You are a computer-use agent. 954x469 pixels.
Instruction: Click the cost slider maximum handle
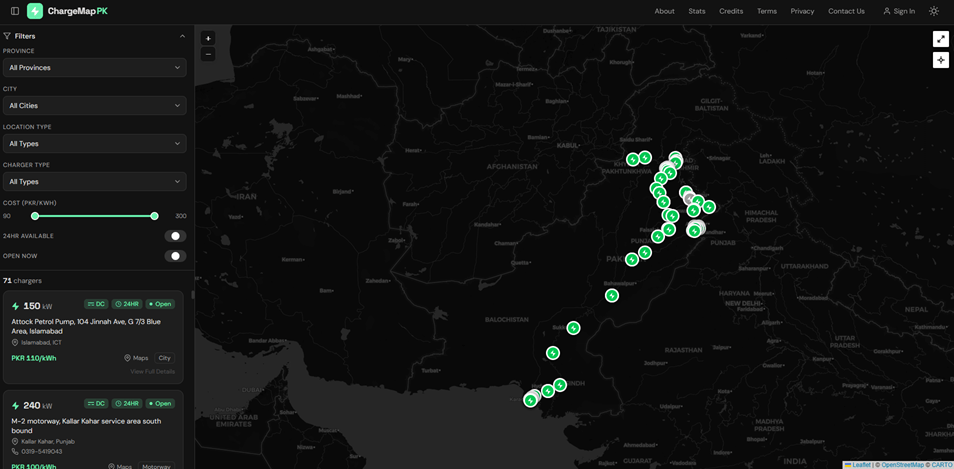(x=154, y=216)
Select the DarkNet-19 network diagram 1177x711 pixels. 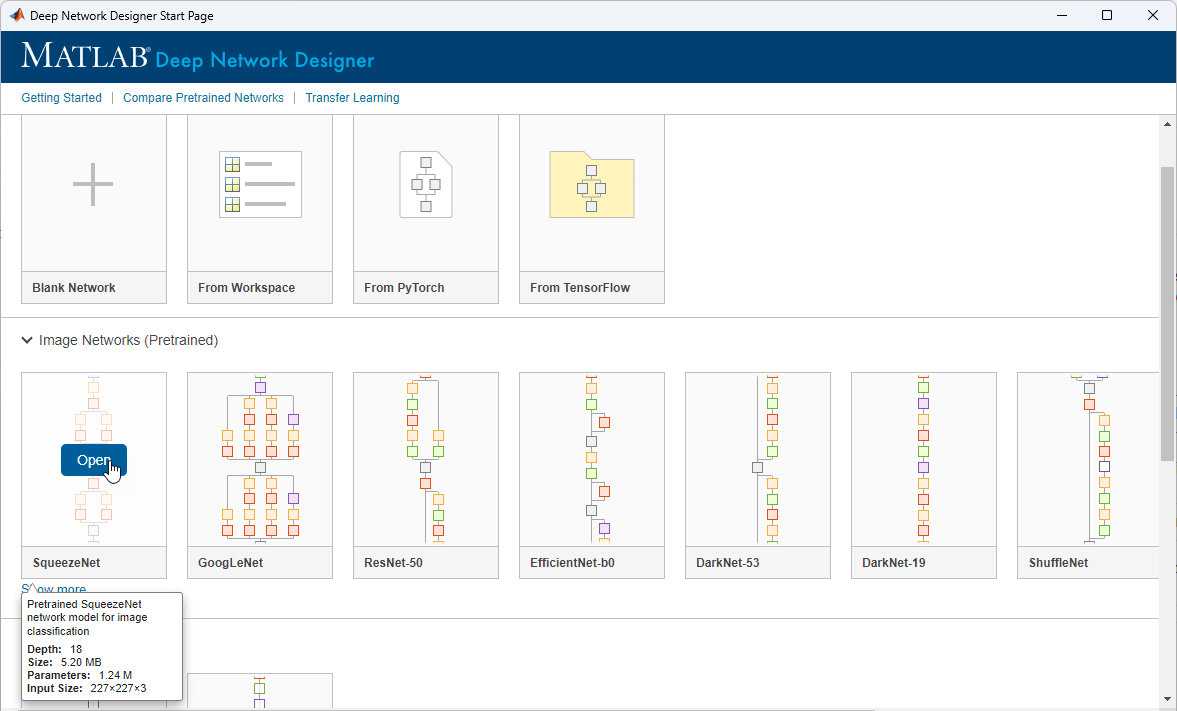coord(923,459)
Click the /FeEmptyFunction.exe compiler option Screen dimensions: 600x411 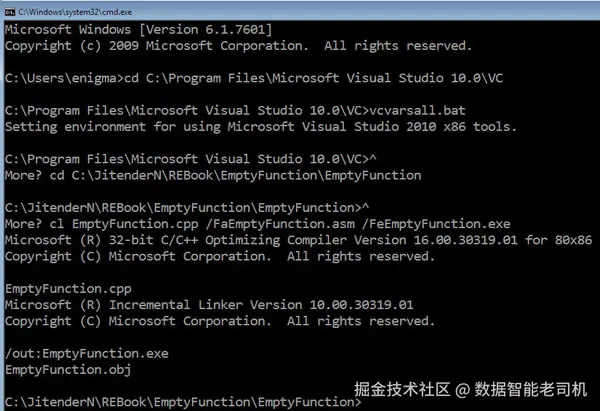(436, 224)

------------

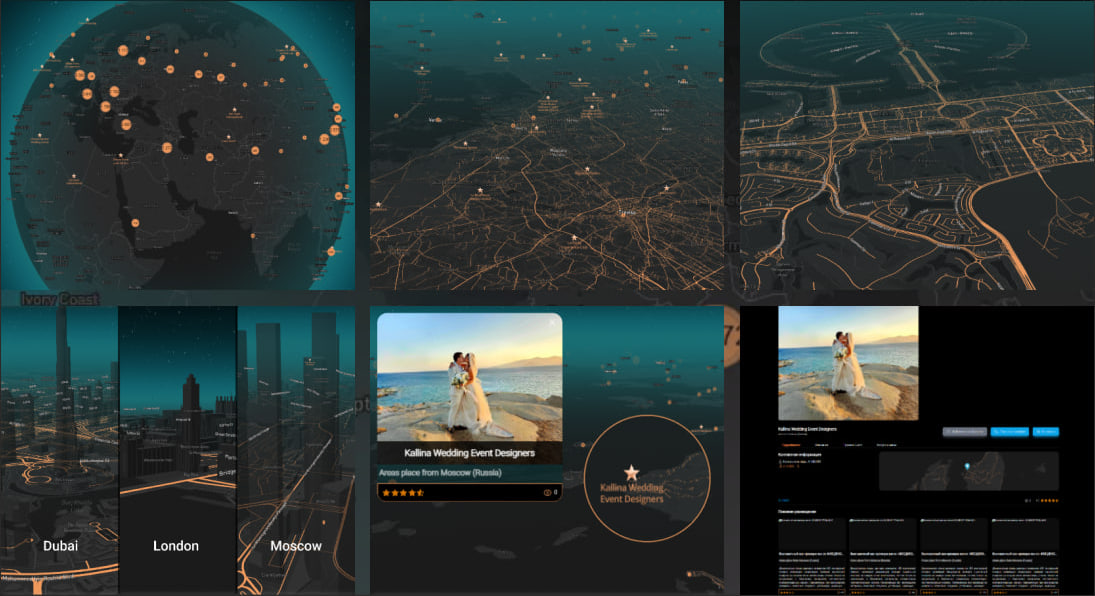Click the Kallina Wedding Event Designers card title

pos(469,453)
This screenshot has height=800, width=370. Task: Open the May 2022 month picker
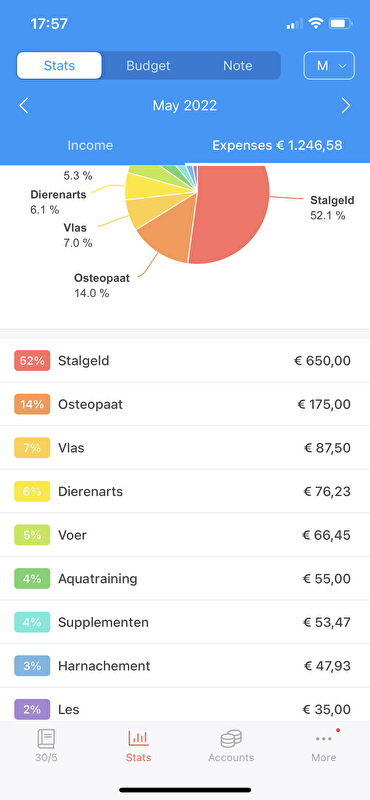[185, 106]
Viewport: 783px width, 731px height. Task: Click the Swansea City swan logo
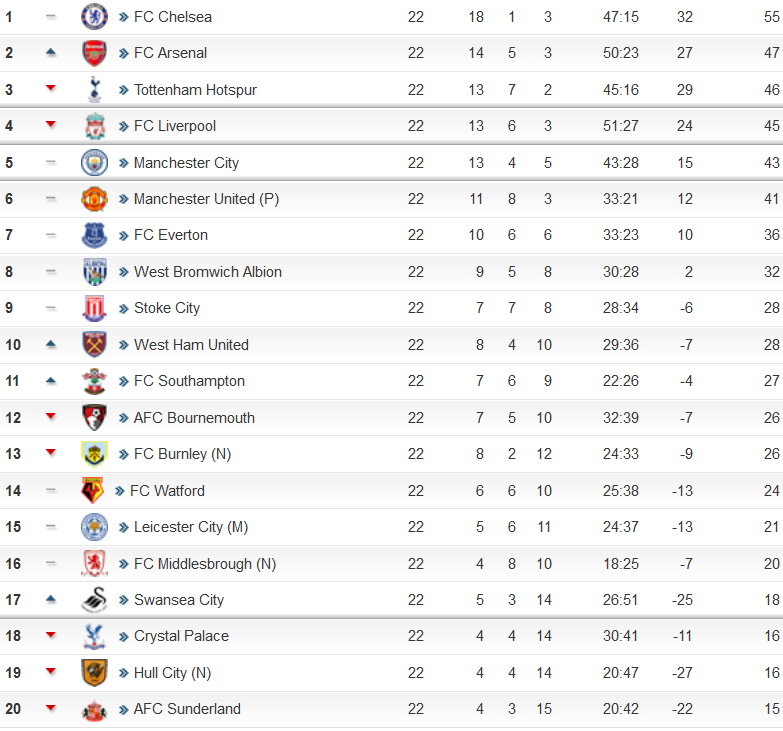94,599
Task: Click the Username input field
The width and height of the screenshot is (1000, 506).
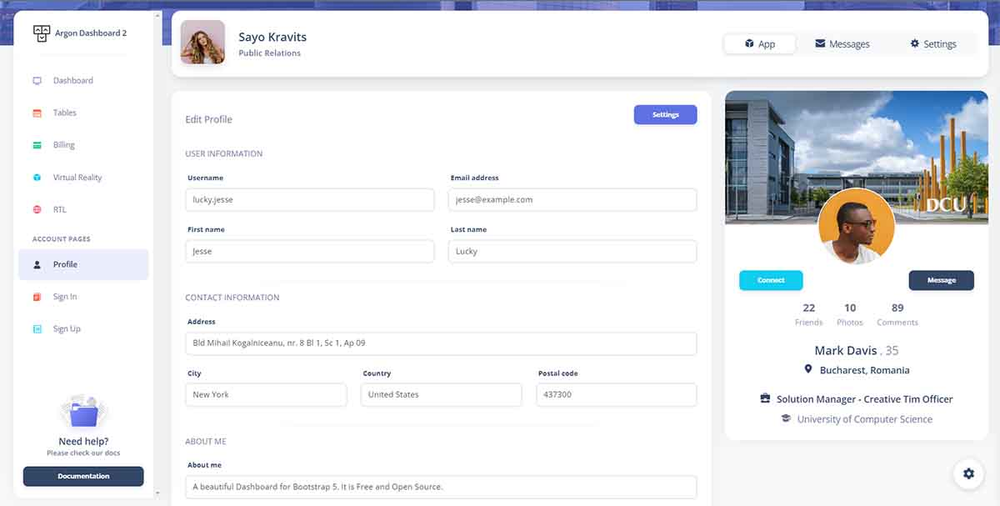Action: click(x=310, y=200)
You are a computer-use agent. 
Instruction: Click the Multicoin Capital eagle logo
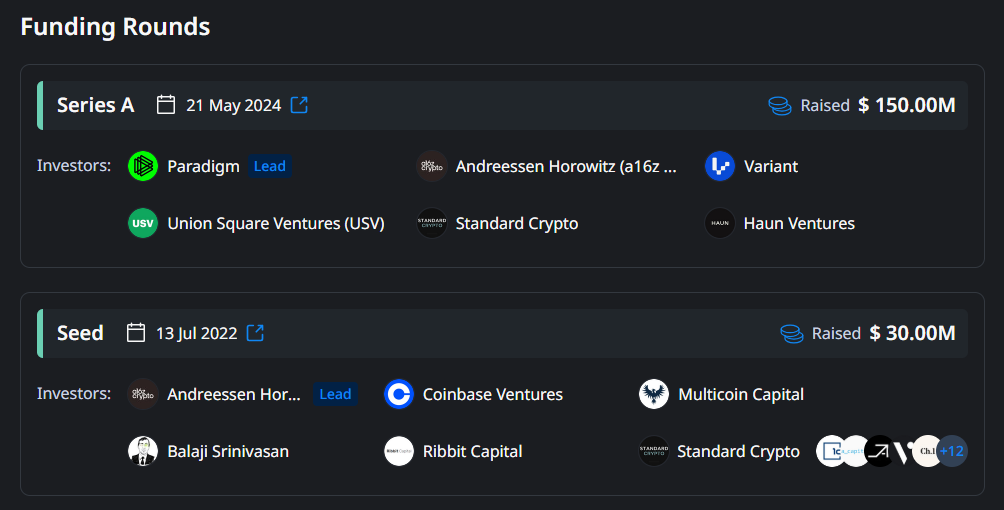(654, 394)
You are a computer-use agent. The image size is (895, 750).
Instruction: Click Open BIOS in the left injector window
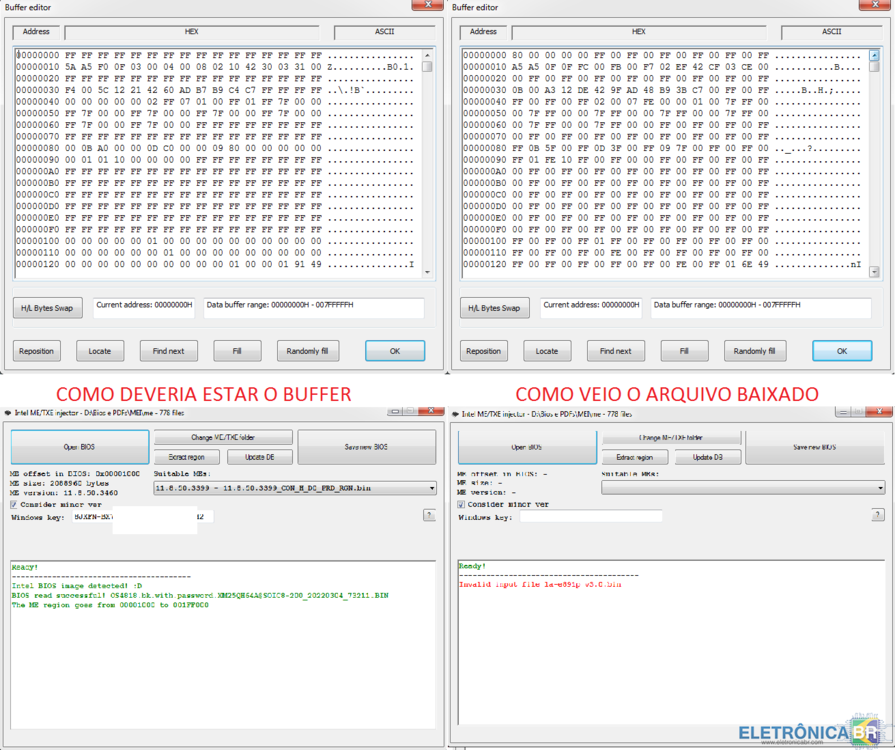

------------

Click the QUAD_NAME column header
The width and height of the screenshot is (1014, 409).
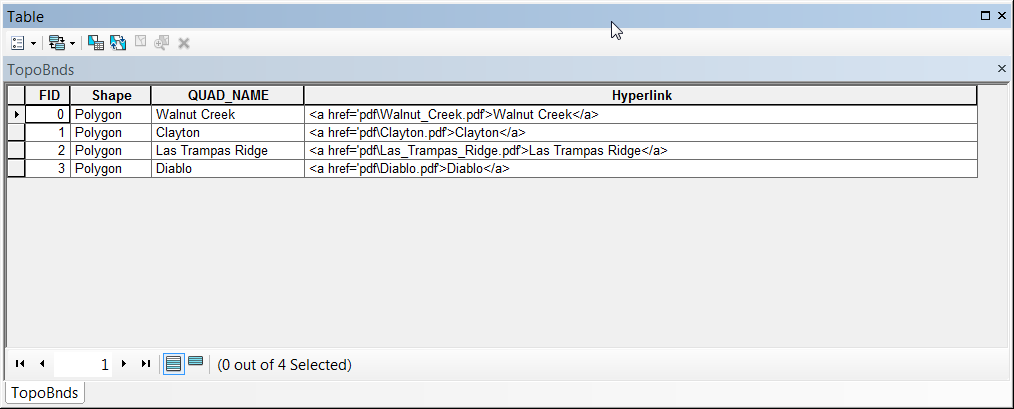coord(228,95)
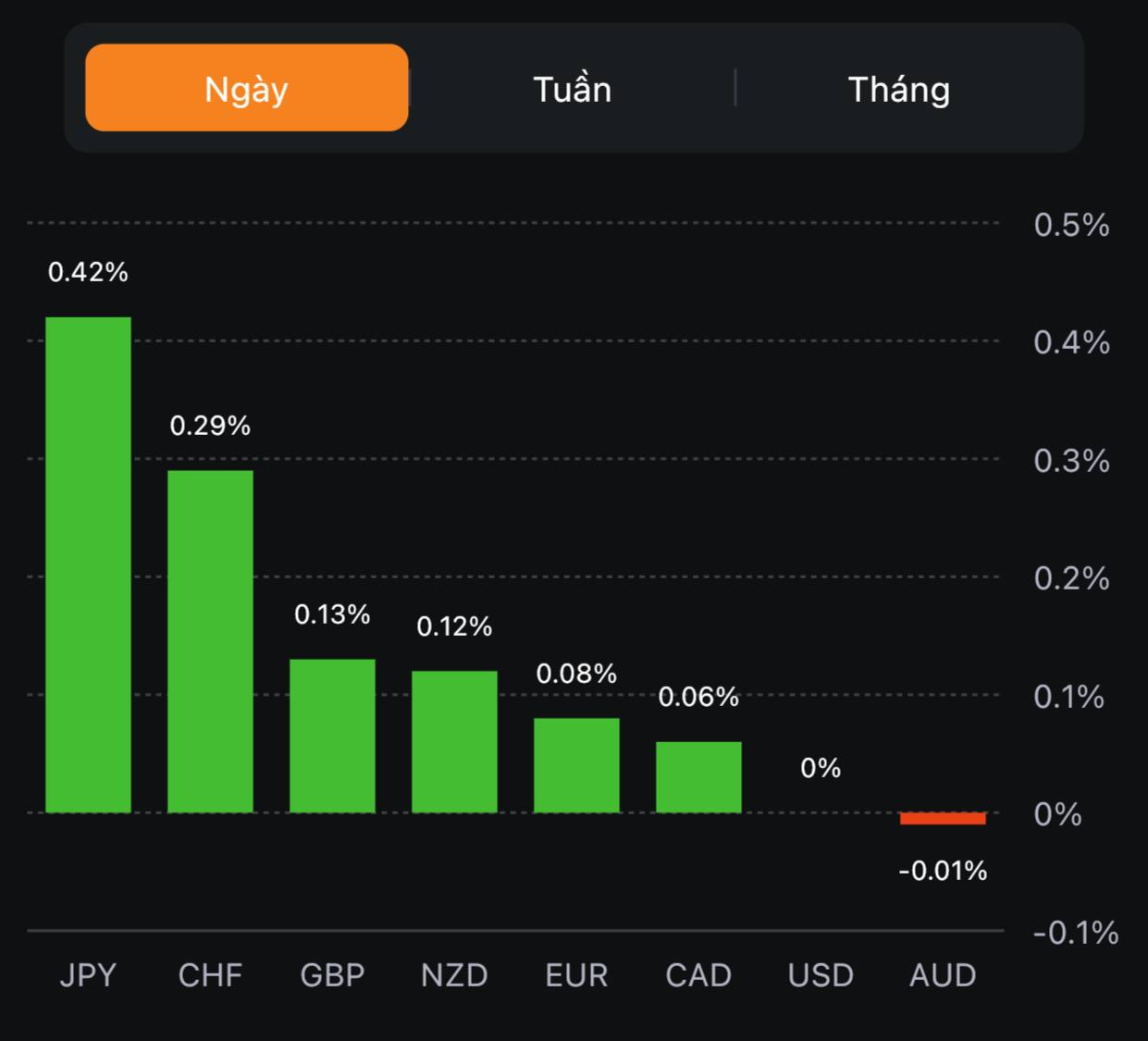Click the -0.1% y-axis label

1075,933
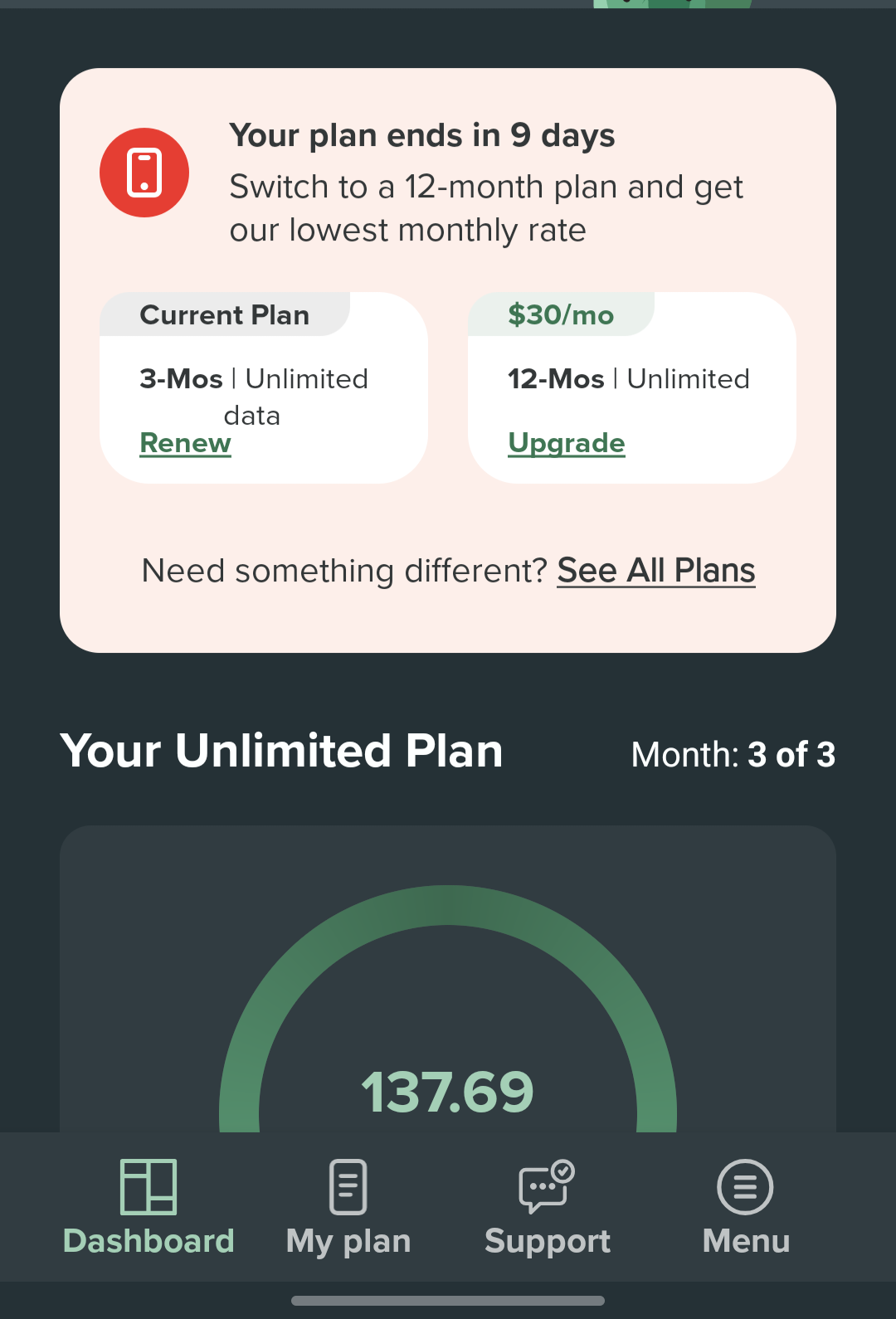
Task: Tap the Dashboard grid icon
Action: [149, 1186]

------------

= What is needed =
Output only the lines above from the line that holds "Viewport: 783px width, 731px" through the line that holds "Instruction: Click Open", both ends included, and exclude pictures.

= Solution =
Viewport: 783px width, 731px height. Task: Click the Swansea City swan logo
94,599
Task: Click the Username input field
The width and height of the screenshot is (1000, 506).
Action: click(x=310, y=200)
You are a computer-use agent. 
Instruction: Click the Multicoin Capital eagle logo
(654, 394)
You are a computer-use agent. The image size is (895, 750).
Instruction: Click Open BIOS in the left injector window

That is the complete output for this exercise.